Europe seemed weak and frightened by the smell of smoke and the sights of ruined cities. The most it can do is supply weapons to the Ukrainians in a war, the consequences of which are already known.


What’s dangerous about Putin’s war is the fact that it is not the result of a Russian-Ukrainian dispute. It is part of a broader battle. Ukraine is just an arena that Putin considered appropriate for launching a massive military and political uprising against the balance of power that has prevailed in the world for three decades. This is why he was keen to announce that the “era of domination is over.”


Thus, it can be said that we are facing a major war. A Russian war targeting the American leadership of the world and with it the Western model that succeeded in abolishing the Soviet Union. Only the European continent is suitable for launching major coups by virtue of its location, history and influence. Putin spoke of a new world whose rules would be established by “strong” states that enjoy undiminished sovereignty.

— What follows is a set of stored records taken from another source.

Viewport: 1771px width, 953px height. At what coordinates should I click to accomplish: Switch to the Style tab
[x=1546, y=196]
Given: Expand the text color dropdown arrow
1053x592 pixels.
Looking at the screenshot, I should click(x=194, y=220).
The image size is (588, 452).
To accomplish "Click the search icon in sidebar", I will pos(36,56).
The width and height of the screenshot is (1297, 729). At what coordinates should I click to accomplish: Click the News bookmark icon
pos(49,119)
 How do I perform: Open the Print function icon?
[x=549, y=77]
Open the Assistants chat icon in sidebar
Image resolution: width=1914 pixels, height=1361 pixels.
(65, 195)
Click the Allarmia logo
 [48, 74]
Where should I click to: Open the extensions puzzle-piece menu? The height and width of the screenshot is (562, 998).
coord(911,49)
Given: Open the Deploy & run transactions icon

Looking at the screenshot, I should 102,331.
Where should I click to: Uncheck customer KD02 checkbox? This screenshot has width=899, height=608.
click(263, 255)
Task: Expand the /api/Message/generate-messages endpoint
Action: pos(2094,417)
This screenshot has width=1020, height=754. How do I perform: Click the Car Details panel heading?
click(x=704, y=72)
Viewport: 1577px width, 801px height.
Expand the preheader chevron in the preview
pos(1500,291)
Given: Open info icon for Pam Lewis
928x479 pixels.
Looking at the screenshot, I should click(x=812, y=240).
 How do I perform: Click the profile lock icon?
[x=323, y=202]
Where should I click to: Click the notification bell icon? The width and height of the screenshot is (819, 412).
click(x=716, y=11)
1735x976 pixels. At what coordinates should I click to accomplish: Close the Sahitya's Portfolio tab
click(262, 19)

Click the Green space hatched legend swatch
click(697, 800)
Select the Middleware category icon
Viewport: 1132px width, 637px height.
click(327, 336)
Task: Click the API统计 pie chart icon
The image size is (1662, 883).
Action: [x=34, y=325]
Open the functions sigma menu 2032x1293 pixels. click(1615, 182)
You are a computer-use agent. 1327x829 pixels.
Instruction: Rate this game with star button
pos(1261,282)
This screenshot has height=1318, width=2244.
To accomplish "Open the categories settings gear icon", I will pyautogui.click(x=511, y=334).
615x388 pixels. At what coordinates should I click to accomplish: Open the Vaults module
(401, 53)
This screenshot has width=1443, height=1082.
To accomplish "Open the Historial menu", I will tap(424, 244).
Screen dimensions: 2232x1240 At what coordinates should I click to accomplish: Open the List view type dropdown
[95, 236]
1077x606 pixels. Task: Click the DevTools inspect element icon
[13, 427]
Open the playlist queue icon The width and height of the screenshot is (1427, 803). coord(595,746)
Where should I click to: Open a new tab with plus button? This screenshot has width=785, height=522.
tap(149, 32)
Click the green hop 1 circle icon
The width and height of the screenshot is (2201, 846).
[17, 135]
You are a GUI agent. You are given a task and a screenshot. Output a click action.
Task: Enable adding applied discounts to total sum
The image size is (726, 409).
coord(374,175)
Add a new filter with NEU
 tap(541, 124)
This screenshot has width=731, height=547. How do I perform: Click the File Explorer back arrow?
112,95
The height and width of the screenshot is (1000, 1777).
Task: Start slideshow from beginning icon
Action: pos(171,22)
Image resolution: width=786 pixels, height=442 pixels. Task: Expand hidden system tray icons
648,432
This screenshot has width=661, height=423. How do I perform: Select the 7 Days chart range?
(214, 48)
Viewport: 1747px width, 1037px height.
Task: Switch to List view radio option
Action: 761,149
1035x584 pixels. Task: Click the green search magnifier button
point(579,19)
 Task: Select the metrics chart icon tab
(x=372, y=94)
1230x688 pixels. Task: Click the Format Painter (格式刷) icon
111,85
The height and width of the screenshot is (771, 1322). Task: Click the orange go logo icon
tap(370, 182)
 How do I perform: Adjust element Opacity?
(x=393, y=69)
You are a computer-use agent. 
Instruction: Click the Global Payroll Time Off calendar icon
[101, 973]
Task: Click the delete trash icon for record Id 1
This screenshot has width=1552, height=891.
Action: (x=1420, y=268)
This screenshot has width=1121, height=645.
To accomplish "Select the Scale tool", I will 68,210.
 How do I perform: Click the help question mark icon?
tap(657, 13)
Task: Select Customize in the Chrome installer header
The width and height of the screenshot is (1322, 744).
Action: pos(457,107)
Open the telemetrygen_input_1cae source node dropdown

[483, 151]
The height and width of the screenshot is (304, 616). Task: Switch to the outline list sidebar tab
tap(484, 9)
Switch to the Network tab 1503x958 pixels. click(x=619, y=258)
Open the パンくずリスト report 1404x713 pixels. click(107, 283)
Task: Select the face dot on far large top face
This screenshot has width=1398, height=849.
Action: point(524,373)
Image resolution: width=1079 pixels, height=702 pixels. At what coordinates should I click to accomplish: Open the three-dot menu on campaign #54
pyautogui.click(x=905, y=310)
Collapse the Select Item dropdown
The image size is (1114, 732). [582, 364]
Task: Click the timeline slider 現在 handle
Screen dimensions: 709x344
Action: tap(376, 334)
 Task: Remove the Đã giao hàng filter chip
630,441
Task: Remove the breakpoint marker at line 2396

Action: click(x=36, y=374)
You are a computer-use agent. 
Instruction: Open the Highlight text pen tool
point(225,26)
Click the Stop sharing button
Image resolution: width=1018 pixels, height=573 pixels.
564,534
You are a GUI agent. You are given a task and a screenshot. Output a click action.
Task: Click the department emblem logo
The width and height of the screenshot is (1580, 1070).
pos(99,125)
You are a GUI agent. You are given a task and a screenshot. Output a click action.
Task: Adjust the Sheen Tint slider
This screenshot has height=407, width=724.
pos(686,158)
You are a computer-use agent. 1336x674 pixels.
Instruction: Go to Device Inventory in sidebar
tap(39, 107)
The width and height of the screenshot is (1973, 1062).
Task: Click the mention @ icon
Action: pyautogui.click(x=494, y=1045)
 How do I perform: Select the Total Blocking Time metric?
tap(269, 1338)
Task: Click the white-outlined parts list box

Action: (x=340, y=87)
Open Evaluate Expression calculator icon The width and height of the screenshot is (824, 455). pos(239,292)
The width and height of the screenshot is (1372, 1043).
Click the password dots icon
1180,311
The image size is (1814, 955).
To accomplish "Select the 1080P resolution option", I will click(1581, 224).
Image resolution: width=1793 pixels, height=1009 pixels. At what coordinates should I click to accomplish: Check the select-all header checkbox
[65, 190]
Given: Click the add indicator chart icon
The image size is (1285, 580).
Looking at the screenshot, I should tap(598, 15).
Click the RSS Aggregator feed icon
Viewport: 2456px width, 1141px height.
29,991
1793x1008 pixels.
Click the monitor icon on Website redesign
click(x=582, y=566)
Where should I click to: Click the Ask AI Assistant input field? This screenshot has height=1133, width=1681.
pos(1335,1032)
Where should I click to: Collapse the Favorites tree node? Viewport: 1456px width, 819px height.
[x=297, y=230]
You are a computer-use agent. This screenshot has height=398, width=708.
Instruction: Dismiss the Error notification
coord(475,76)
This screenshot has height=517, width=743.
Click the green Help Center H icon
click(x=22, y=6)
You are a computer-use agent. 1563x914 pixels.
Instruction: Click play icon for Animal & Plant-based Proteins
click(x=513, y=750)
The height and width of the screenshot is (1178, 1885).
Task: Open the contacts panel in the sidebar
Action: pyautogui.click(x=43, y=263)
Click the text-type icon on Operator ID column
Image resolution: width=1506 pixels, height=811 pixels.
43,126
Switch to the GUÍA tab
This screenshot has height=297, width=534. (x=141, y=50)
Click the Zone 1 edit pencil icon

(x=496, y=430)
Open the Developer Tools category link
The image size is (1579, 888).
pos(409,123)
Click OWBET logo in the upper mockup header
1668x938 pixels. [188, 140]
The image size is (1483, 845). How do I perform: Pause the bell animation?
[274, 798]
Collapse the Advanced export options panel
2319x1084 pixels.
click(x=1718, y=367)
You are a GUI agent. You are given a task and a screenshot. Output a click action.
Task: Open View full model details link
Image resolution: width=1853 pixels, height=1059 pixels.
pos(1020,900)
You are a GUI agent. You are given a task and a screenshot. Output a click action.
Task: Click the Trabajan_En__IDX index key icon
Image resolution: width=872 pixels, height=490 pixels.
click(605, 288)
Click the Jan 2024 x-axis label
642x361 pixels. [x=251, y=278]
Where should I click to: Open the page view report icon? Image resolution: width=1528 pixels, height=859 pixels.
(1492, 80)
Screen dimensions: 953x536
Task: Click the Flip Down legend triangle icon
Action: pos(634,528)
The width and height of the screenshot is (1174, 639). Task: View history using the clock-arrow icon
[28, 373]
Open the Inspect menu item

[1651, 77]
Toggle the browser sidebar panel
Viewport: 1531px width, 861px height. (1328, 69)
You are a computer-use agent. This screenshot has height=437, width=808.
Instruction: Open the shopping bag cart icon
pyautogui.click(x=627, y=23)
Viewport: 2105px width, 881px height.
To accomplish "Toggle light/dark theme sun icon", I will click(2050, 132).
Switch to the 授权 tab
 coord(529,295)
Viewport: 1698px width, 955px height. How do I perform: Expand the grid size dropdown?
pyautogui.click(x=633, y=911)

It is no exaggeration to say that the world is mired in a dilemma from which it is difficult to get out. Forcing Russia out of Ukraine under military pressure does not seem possible. Such an option would entail a long and costly war, militarily, economically, and politically, which the “Western Front” does not seem capable of bearing.


The missile war mixed with the conflict for oil, gas and wheat threatens to suffocate many countries. The rise of prices, inflation and stagnation, and fear of what is to come portends a wave of instability in the world. If forcing Russia to withdraw is unlikely, offering Ukraine as a gift to the Kremlin master is also difficult, because he wants much more than Ukraine.


The Ukrainian episode is clearly the spark that opened the gates of hell. There is no exaggeration in this statement. The world is again betting on arsenals and armies, not on the United Nations and international law. Small countries feel they need their army and alliances to convince their powerful neighbor not to attack them under many pretexts. It is enough to fear for products that the world thought the belligerents would not consider involving in their wars.


In the past three decades, the American administration has lacked humility and realism in the world. It made many mistakes in dealing with Russia and others. It acted arrogantly, imposing its method and dictating its rules. But American mistakes never justify the exorbitant coup that Putin launched with iron, fire, gas and wheat.


It’s a few months that changed the world. We are almost used to seeing millions of Ukrainians fleeing their country and Ukrainian cities under fire. We can almost accept that Taiwan is the next station to complete the coup. And here we see China rising with a third aircraft carrier, after it was dreaming of the Belt and Road Initiative. Governments near and far are preparing for the worst. Billions of dollars are being spent on arsenals, which could have been spent on health, education and refugee assistance. These are the scenes of a sinking world. If the Ukrainian map can be torn into pieces, why can’t other maps be dismantled? And what if the regional wolves escaped to redraw the features of their neighbors?


It is clear that the world will face difficult years. It would not be surprising for Guterres to borrow the famous expression from late Yemeni President Ali Abdullah Saleh, in order to say that managing the world is like dancing on the heads of snakes. Snakes bite the dancers, no matter how skilled they were at appeasing and taming them.